= Symphony No. 23 (Haydn) =

Symphony in four movements by Joseph Haydn

Joseph Haydn

Joseph Haydn wrote Symphony No. 23 in G major, Hoboken I/23, in 1764. The symphony is scored for two oboes, bassoon, two horns, and strings with continuo.

It is in four movements:

The slow movement is scored for strings only and contains numerous five-note 32nd-note slides in the lower strings.

In the minuet, Haydn writes the movement as a canon between the higher voices (violins and oboes) and lower voices (violas and cellos) at an interval of a single bar. Haydn had written such a canon in the minuet of his third symphony and similar canons would be later be written into G major minuets by Michael Haydn and Mozart.
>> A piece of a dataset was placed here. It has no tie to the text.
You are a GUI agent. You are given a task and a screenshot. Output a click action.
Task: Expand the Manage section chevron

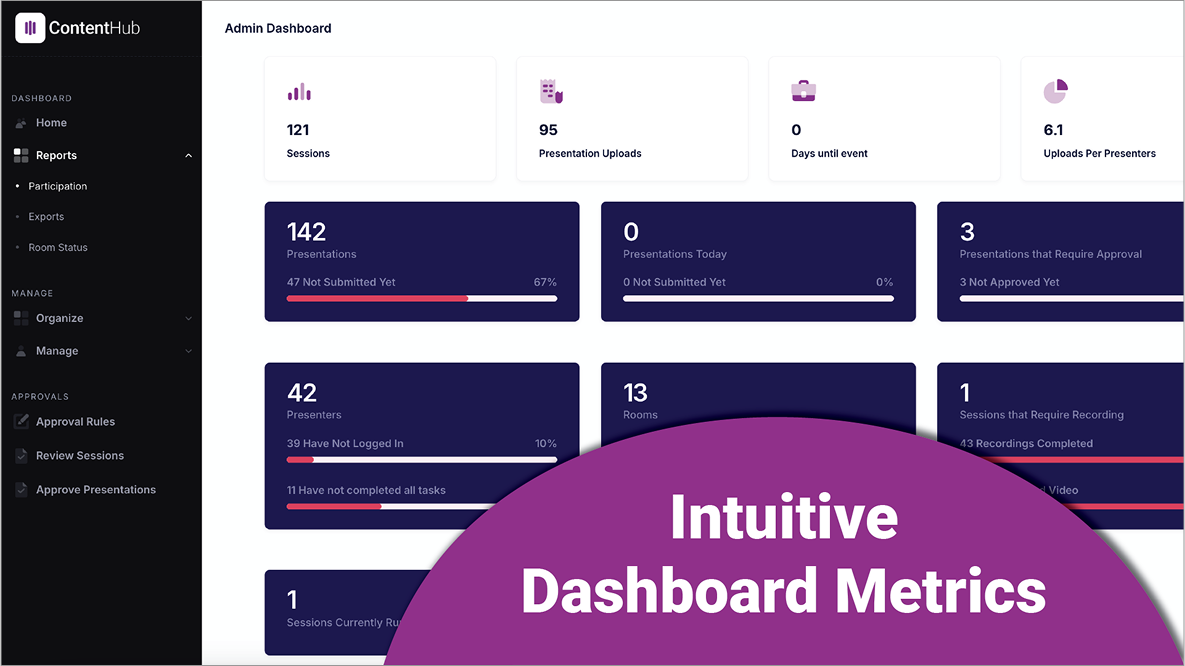pyautogui.click(x=188, y=352)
Haydn himself would later develop this technique into the "Canones in Diapason" of the minuet of his Trauer Symphony and the "Witches Minuet" of his D minor string quartet from Op. 76.

The last movement is notable for fading away unexpectedly at the end, first pianissimo in the string along and then after a grand pause ending with a single pizzicato note. The second half is marked for repeat, but the conductor may choose "whether to omit the da capo in order not to risk the surprise ending being anticipated." H. C. Robbins Landon believes this may be "the first positive example of Haydn's famous sense of humour."